Seit „Old Boy”, dem Mittelteil seiner „Vengeance“-Trilogie, gilt Chan-wook Park als Aushängeschild des südkoreanischen Kinos. Das bittere Rache-Drama brachte ihm die Goldene Palme in Cannes ein und machte ihn international bekannt. Mit entsprechender Spannung wurde sein nächstes Projekt erwartet. Dabei durfte mit allem gerechnet werden, nur nicht mit „I’m a Cyborg, But That’s OK“. Filme über den Alltag in Nervenheilanstalten gilt es viele. Die Besonderheit liegt in der versponnenen Erzählung, die den Versuch, einer entkräfteten jungen Frau neuerlich das Essen beizubringen, zum surrealen Abenteuer macht.
Young-goon Cha (Su-jeong Lim, „A Tale of Two Sisters“) wird nach einem vermeintlichen Selbstmordversuch in eine Psychiatrie eingewiesen. Sie hält sich für einen Kampf-Cyborg, eine kriegerische Fusion aus Mensch und Roboter. In ihrer Familie hat solche Spinnerei Tradition. Ihre Großmutter denkt, sie sei eine Maus und isst nur noch Radieschen. Dafür landete sie unlängst im Pflegeheim. Vergessen wurde ihre Zahnprothese. Die führt die Enkelin in einer Tasche mit sich. Manchmal setzt sie die künstliche Kauleiste ein. Aber nur dann, wenn sie mit Elektrogeräten kommuniziert.

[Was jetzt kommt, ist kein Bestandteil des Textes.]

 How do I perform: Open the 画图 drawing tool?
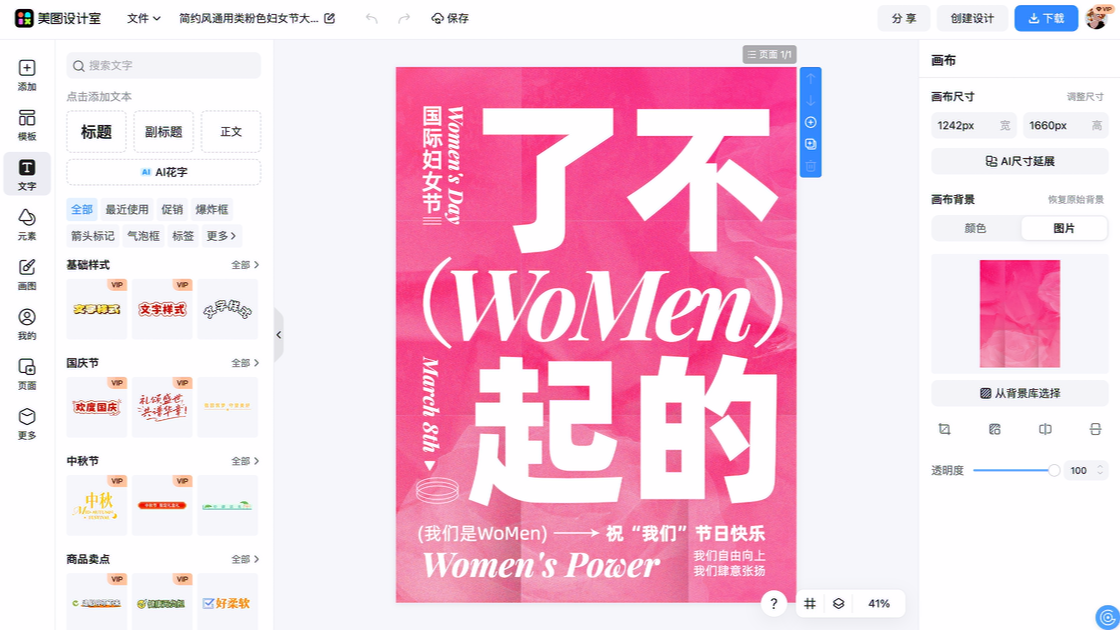(x=27, y=274)
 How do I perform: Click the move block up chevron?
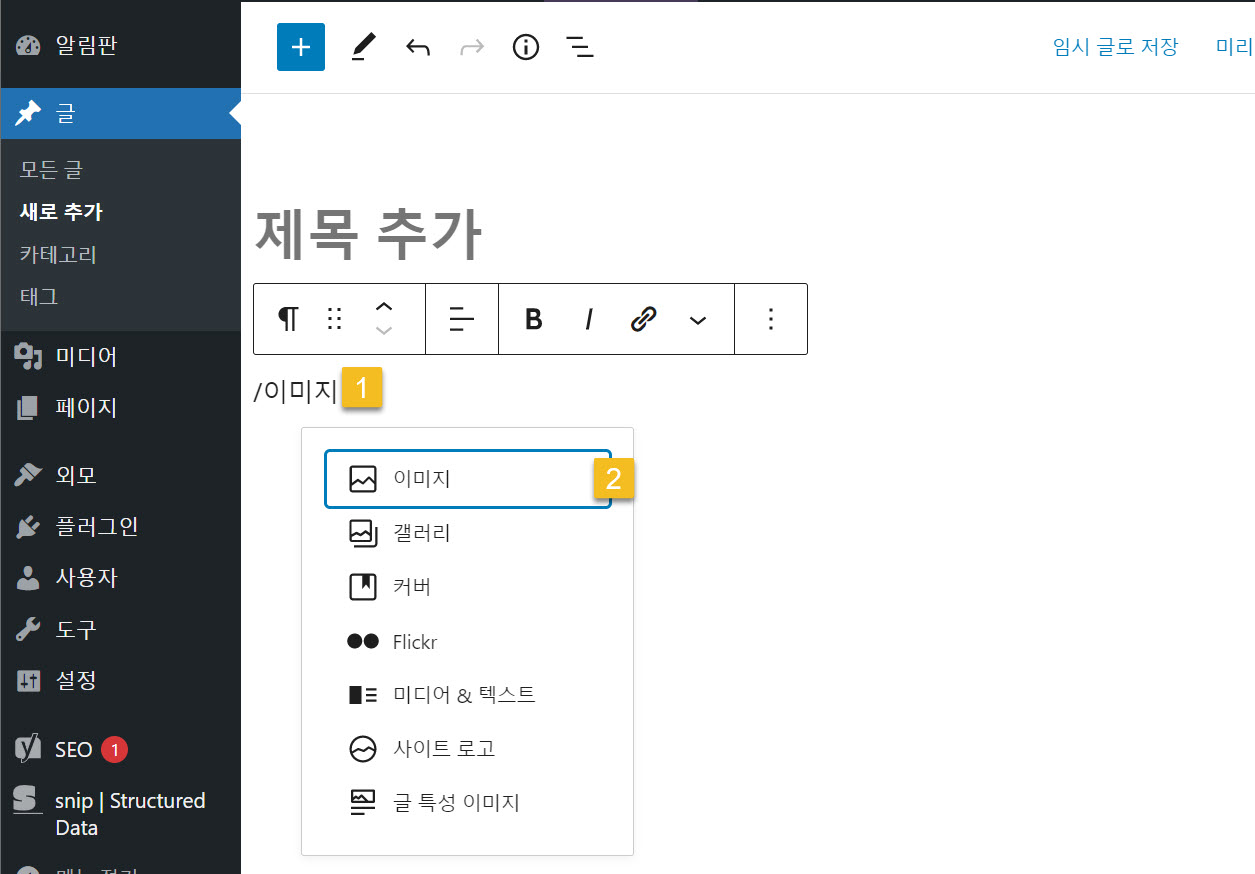pos(383,305)
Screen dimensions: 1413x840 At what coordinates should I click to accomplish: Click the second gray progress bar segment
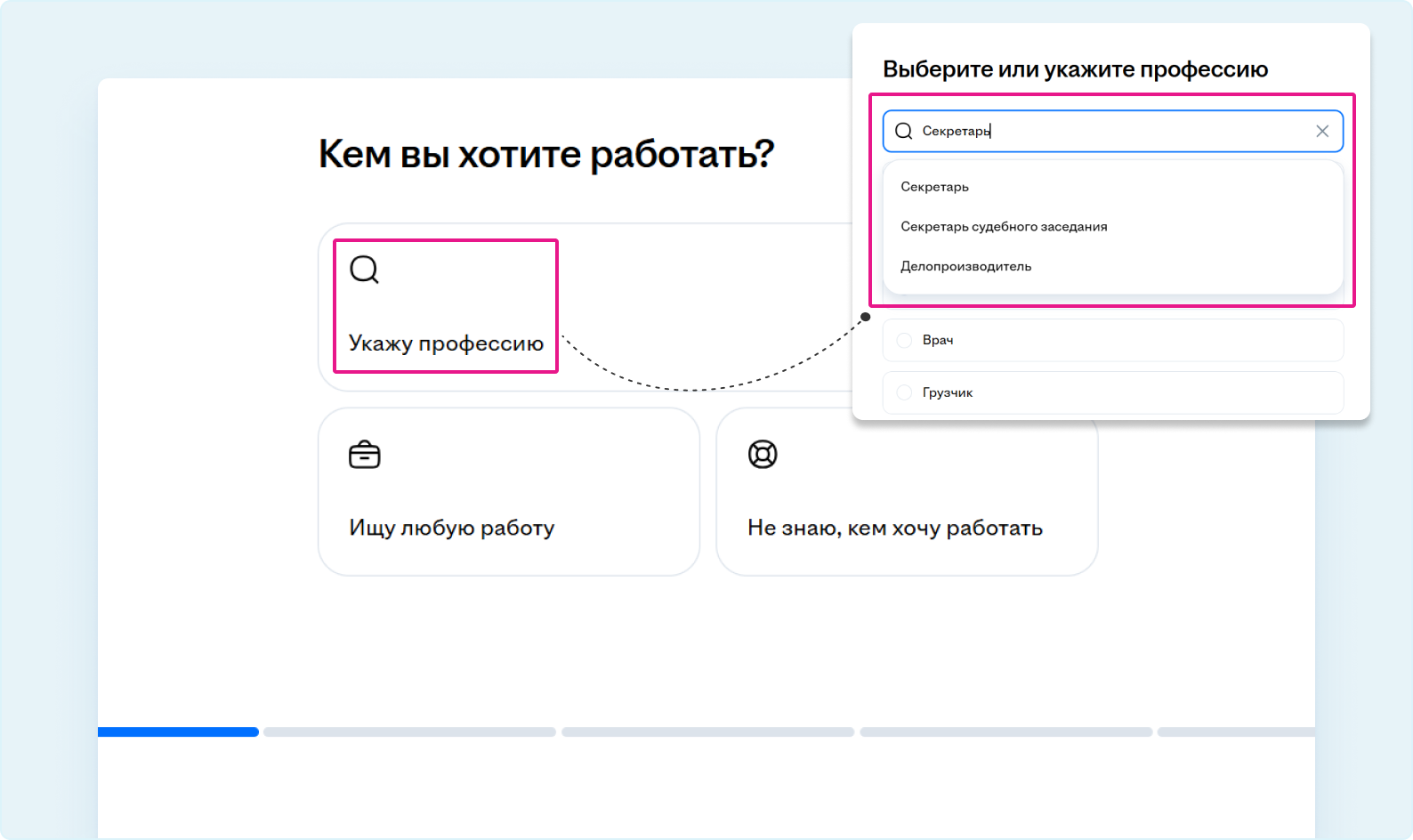(x=409, y=732)
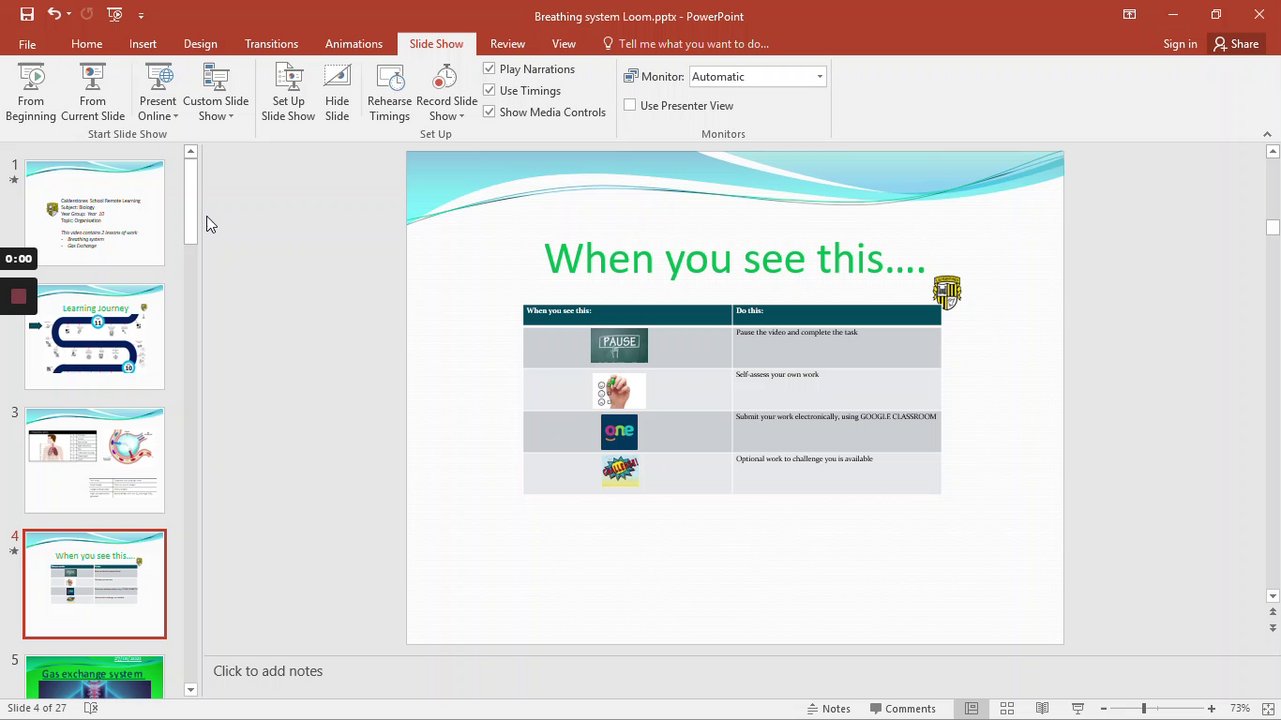Screen dimensions: 1281x720
Task: Start slideshow From Beginning
Action: (31, 93)
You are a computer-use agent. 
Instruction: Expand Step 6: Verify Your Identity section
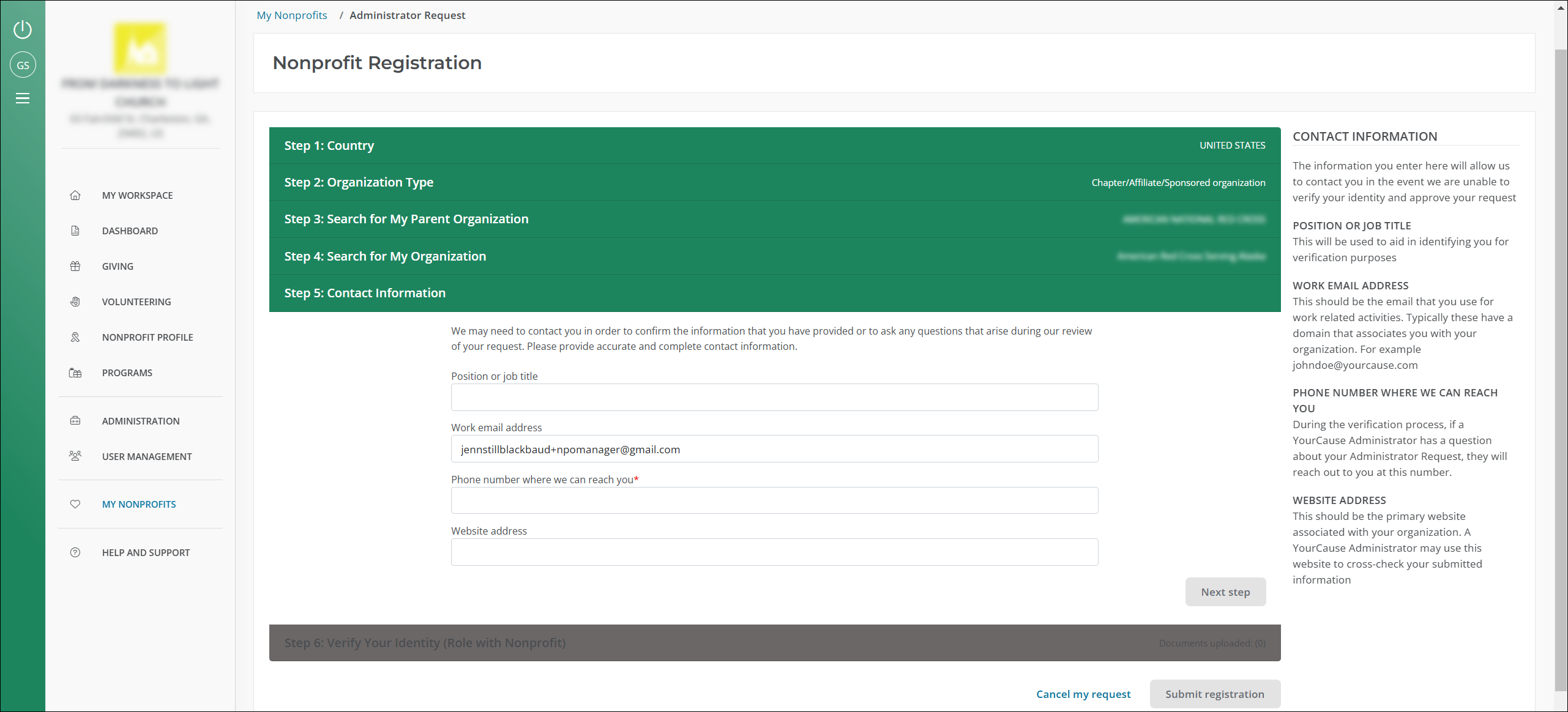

Ihr größtes Problem ist die Verweigerung von Nahrung. Schließlich ist sie ein Cyborg, da braucht man keine Proteine. Nur elektrische Energie. Doch will das lecken an den mitgeführten Batterien die Kraftreserven nicht mehren. Um keinen Verdacht zu erregen, verspeist eine Mitinsassin ihre Essensrationen. So wird sie zunehmend schwächer, was die Aufmerksamkeit von Il-sun Park (Rain, „A Love to Kill“) weckt. Der fühlt sich ungeliebt, trägt oft selbstgebastelte Masken und glaubt, er könne anderen Menschen spezifische Wesenszüge stehlen. So kommen sich die beiden allmählich näher.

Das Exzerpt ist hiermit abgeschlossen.